> [Task to complete]: Each entry must appear in the answer exactly as given.

> [Data]:
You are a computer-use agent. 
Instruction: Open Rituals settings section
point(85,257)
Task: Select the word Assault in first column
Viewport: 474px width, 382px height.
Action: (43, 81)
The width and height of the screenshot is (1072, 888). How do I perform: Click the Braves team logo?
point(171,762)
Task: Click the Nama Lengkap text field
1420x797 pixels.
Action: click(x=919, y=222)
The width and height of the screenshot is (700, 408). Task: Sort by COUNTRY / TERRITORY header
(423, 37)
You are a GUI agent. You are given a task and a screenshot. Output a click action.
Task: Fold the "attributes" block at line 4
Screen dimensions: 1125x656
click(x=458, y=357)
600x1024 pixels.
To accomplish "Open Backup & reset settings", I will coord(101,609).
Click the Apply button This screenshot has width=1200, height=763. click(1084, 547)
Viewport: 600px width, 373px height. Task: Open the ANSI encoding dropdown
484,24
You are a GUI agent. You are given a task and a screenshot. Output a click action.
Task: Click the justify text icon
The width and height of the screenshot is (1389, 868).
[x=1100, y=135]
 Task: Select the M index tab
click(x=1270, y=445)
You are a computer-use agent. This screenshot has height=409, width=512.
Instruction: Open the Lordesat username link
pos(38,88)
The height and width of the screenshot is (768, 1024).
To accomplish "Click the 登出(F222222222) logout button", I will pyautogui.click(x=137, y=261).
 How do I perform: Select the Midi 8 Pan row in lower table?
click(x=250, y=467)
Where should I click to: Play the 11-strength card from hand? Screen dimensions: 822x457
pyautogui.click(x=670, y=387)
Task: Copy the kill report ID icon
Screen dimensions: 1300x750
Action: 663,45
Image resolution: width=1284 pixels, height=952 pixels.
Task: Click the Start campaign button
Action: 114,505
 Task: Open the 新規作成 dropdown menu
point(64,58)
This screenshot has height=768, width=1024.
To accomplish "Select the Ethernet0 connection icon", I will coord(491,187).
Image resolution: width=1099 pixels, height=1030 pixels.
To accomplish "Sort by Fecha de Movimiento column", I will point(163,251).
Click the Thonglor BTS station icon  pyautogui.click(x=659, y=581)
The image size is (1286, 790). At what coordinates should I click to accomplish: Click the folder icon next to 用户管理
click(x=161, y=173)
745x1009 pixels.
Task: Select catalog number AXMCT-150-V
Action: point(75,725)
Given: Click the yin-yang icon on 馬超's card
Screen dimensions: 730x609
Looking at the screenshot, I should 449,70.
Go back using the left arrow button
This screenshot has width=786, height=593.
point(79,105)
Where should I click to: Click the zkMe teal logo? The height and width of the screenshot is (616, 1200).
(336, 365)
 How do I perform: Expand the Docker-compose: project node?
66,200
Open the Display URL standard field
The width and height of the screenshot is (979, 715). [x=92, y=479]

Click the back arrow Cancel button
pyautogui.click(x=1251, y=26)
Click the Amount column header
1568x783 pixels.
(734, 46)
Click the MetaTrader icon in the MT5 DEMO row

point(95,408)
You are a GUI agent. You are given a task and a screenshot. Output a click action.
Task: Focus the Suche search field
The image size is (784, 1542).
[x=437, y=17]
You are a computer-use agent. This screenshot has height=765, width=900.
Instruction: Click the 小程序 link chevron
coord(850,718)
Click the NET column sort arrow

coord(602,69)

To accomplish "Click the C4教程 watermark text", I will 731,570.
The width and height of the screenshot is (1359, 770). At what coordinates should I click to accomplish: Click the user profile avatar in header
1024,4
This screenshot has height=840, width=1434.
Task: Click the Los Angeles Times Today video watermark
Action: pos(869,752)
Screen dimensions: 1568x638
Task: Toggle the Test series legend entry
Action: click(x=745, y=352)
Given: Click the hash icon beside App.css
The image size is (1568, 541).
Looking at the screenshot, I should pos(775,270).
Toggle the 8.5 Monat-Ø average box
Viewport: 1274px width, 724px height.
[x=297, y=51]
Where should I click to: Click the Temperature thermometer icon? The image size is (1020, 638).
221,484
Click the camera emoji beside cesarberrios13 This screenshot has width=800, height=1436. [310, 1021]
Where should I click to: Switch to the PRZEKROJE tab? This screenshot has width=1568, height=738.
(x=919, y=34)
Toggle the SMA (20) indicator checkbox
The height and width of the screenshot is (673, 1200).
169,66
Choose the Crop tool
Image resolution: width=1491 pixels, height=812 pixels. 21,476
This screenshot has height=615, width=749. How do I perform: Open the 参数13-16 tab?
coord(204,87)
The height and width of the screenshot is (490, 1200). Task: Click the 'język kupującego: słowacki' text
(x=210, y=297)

> [Output of the exercise]:
You are a computer-use agent. 
Instruction: Open Rituals settings section
point(85,257)
Task: Select the word Assault in first column
Viewport: 474px width, 382px height.
Action: (43, 81)
The width and height of the screenshot is (1072, 888). How do I perform: Click the Braves team logo?
point(171,762)
Task: Click the Nama Lengkap text field
1420x797 pixels.
Action: click(x=919, y=222)
The width and height of the screenshot is (700, 408). Task: Sort by COUNTRY / TERRITORY header
(423, 37)
You are a GUI agent. You are given a task and a screenshot. Output a click action.
Task: Fold the "attributes" block at line 4
Screen dimensions: 1125x656
click(x=458, y=357)
600x1024 pixels.
To accomplish "Open Backup & reset settings", I will coord(101,609).
Click the Apply button This screenshot has width=1200, height=763. click(1084, 547)
Viewport: 600px width, 373px height. Task: Open the ANSI encoding dropdown
484,24
You are a GUI agent. You are given a task and a screenshot. Output a click action.
Task: Click the justify text icon
The width and height of the screenshot is (1389, 868).
[x=1100, y=135]
 Task: Select the M index tab
click(x=1270, y=445)
You are a computer-use agent. This screenshot has height=409, width=512.
Instruction: Open the Lordesat username link
pos(38,88)
The height and width of the screenshot is (768, 1024).
To accomplish "Click the 登出(F222222222) logout button", I will pyautogui.click(x=137, y=261).
 How do I perform: Select the Midi 8 Pan row in lower table?
click(x=250, y=467)
Where should I click to: Play the 11-strength card from hand? Screen dimensions: 822x457
pyautogui.click(x=670, y=387)
Task: Copy the kill report ID icon
Screen dimensions: 1300x750
Action: 663,45
Image resolution: width=1284 pixels, height=952 pixels.
Task: Click the Start campaign button
Action: 114,505
 Task: Open the 新規作成 dropdown menu
point(64,58)
This screenshot has height=768, width=1024.
To accomplish "Select the Ethernet0 connection icon", I will coord(491,187).
Image resolution: width=1099 pixels, height=1030 pixels.
To accomplish "Sort by Fecha de Movimiento column", I will point(163,251).
Click the Thonglor BTS station icon  pyautogui.click(x=659, y=581)
The image size is (1286, 790). At what coordinates should I click to accomplish: Click the folder icon next to 用户管理
click(x=161, y=173)
745x1009 pixels.
Task: Select catalog number AXMCT-150-V
Action: point(75,725)
Given: Click the yin-yang icon on 馬超's card
Screen dimensions: 730x609
Looking at the screenshot, I should 449,70.
Go back using the left arrow button
This screenshot has width=786, height=593.
point(79,105)
Where should I click to: Click the zkMe teal logo? The height and width of the screenshot is (616, 1200).
(336, 365)
 How do I perform: Expand the Docker-compose: project node?
66,200
Open the Display URL standard field
The width and height of the screenshot is (979, 715). [x=92, y=479]

Click the back arrow Cancel button
pyautogui.click(x=1251, y=26)
Click the Amount column header
1568x783 pixels.
(734, 46)
Click the MetaTrader icon in the MT5 DEMO row

point(95,408)
You are a GUI agent. You are given a task and a screenshot. Output a click action.
Task: Focus the Suche search field
The image size is (784, 1542).
[x=437, y=17]
You are a computer-use agent. This screenshot has height=765, width=900.
Instruction: Click the 小程序 link chevron
coord(850,718)
Click the NET column sort arrow

coord(602,69)

To accomplish "Click the C4教程 watermark text", I will 731,570.
The width and height of the screenshot is (1359, 770). At what coordinates should I click to accomplish: Click the user profile avatar in header
1024,4
This screenshot has height=840, width=1434.
Task: Click the Los Angeles Times Today video watermark
Action: pos(869,752)
Screen dimensions: 1568x638
Task: Toggle the Test series legend entry
Action: click(x=745, y=352)
Given: Click the hash icon beside App.css
The image size is (1568, 541).
Looking at the screenshot, I should pos(775,270).
Toggle the 8.5 Monat-Ø average box
Viewport: 1274px width, 724px height.
[x=297, y=51]
Where should I click to: Click the Temperature thermometer icon? The image size is (1020, 638).
221,484
Click the camera emoji beside cesarberrios13 This screenshot has width=800, height=1436. [310, 1021]
Where should I click to: Switch to the PRZEKROJE tab? This screenshot has width=1568, height=738.
(x=919, y=34)
Toggle the SMA (20) indicator checkbox
The height and width of the screenshot is (673, 1200).
169,66
Choose the Crop tool
Image resolution: width=1491 pixels, height=812 pixels. 21,476
This screenshot has height=615, width=749. How do I perform: Open the 参数13-16 tab?
coord(204,87)
The height and width of the screenshot is (490, 1200). Task: Click the 'język kupującego: słowacki' text
(x=210, y=297)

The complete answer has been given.